クリック対象データ:
◆ ◆ ◆ ◆ ◆

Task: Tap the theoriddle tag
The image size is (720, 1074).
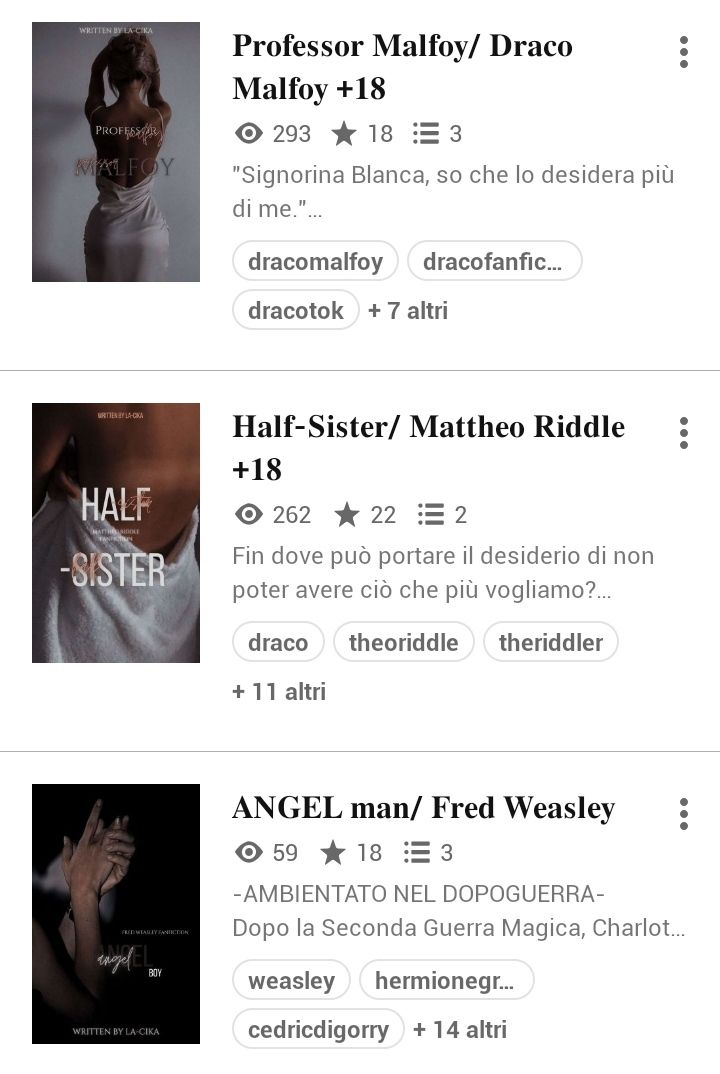Action: 404,642
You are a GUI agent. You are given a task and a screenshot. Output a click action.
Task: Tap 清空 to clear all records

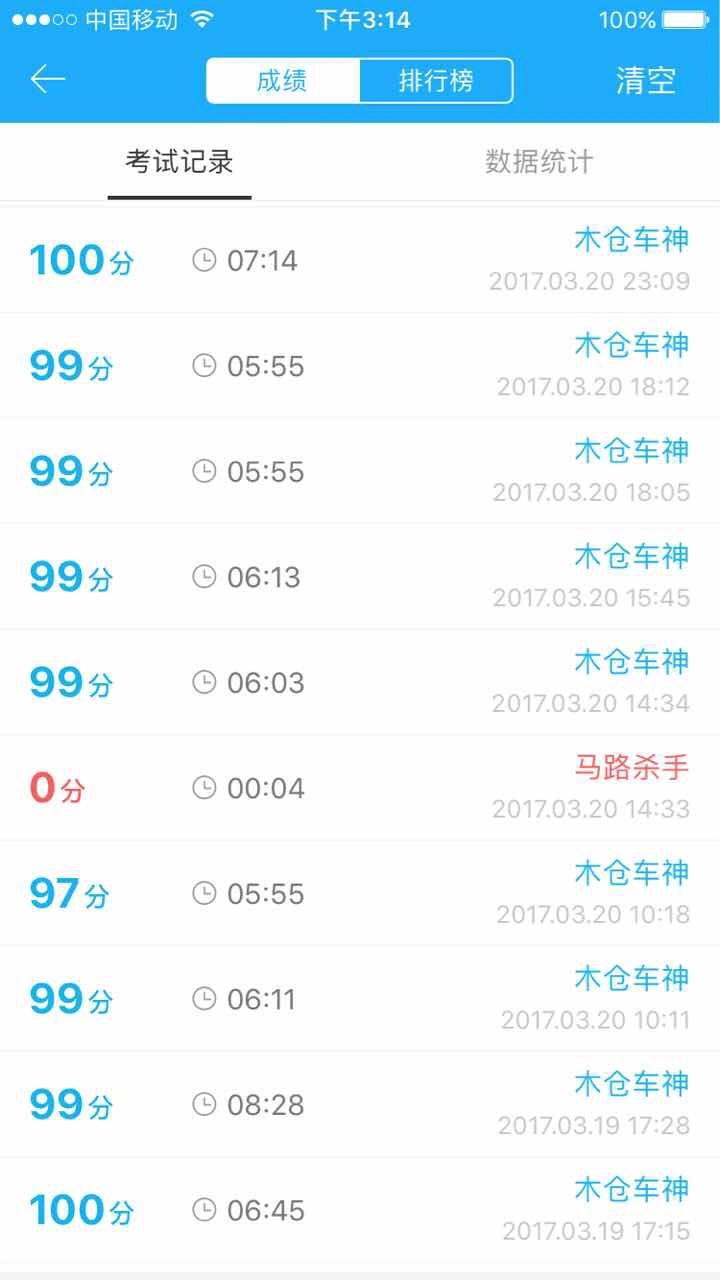tap(646, 81)
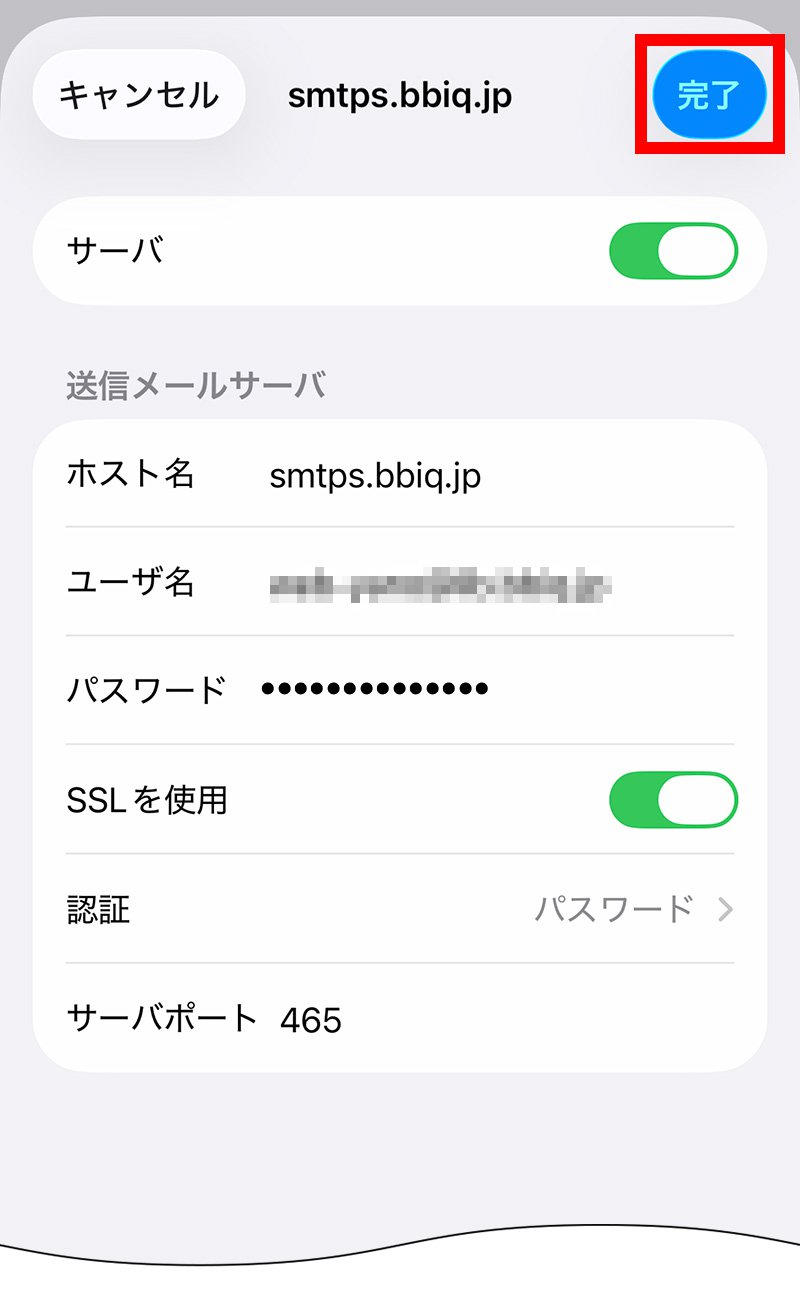Tap キャンセル to cancel changes
This screenshot has height=1300, width=800.
coord(137,93)
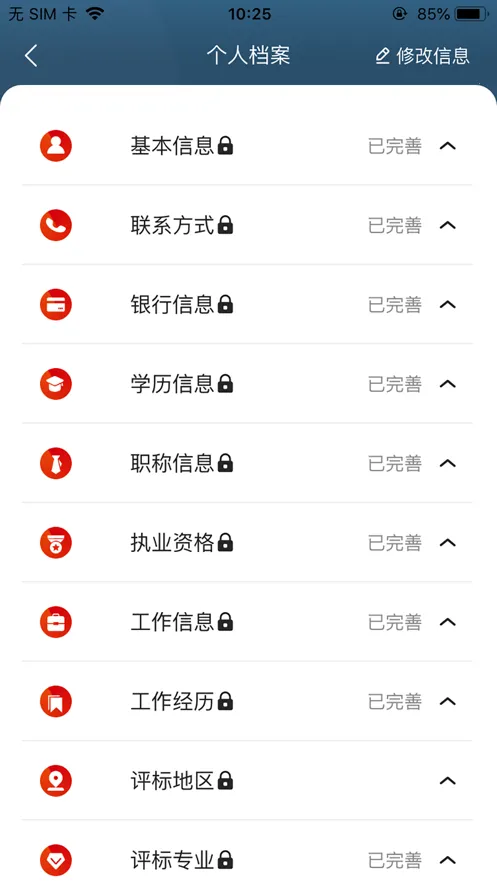
Task: Expand the 职称信息 row
Action: coord(247,463)
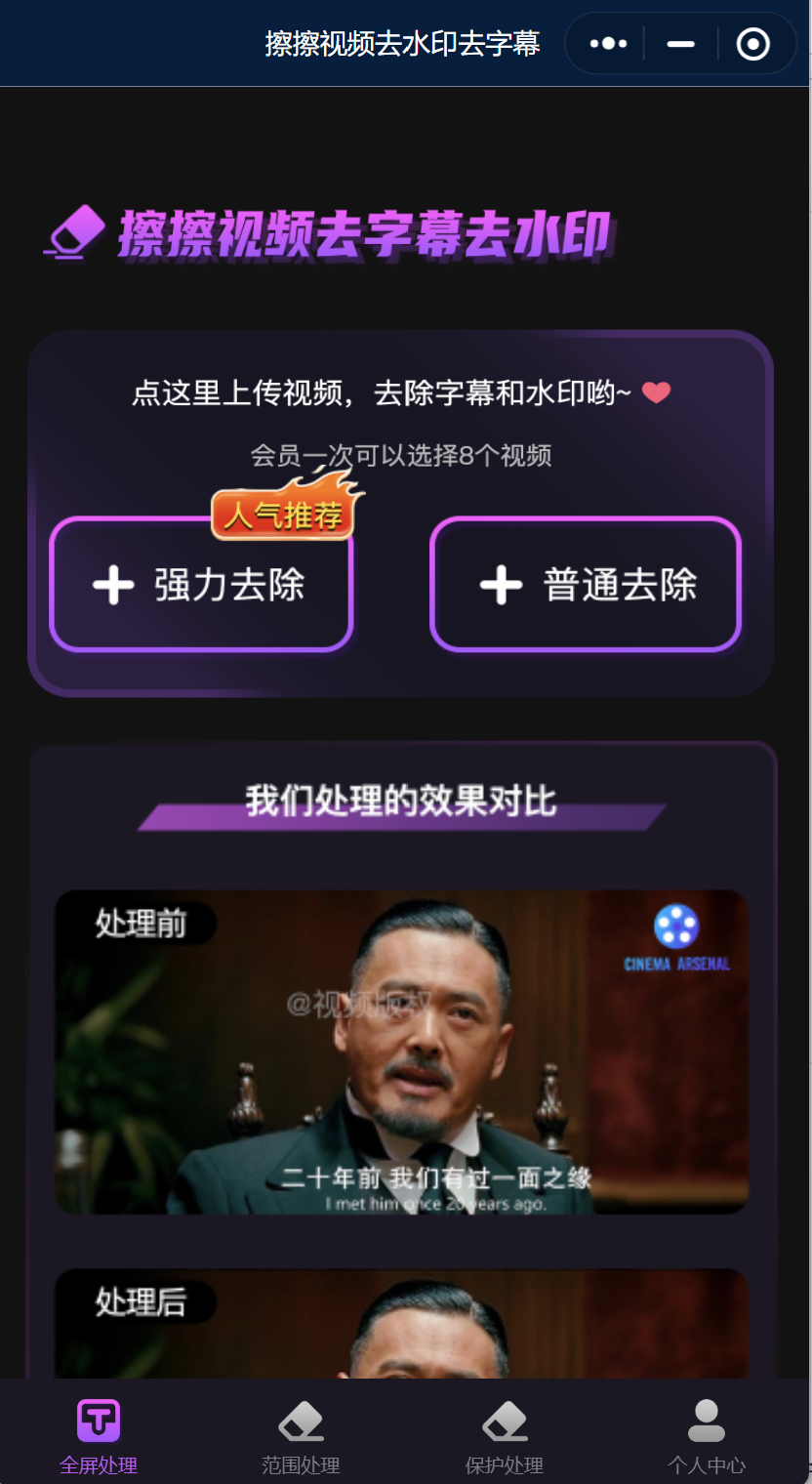The width and height of the screenshot is (812, 1484).
Task: Switch to the 范围处理 tab
Action: coord(301,1435)
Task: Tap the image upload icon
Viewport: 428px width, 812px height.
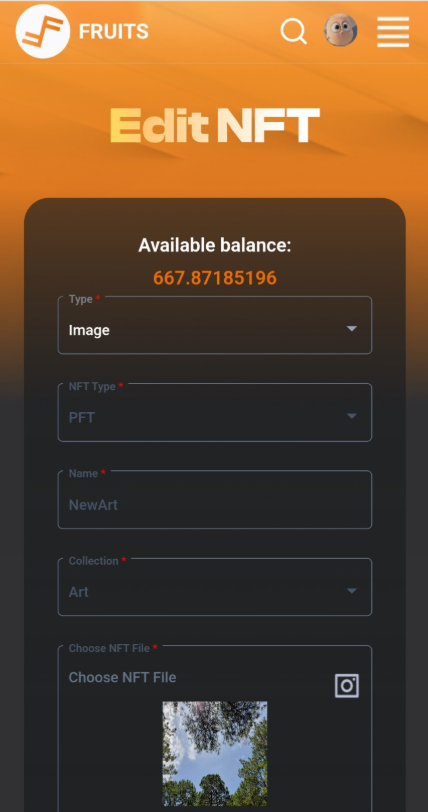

◆ ◆ ◆ ◆ ◆

課題の指示: 上の行をすべて、一字一句そのまま打ち直してください。画像は入れないでください。

解答:
Task: Tap the theoriddle tag
The image size is (720, 1074).
Action: 404,642
You are a GUI agent. You are given a task and a screenshot. Output a click action.
Task: Tap 清空 to clear all records

tap(646, 81)
Tap キャンセル to cancel changes
This screenshot has height=1300, width=800.
coord(137,93)
Task: Expand the 职称信息 row
Action: coord(247,463)
The width and height of the screenshot is (812, 1484).
Task: Switch to the 范围处理 tab
Action: coord(301,1435)
Task: Tap the image upload icon
Viewport: 428px width, 812px height.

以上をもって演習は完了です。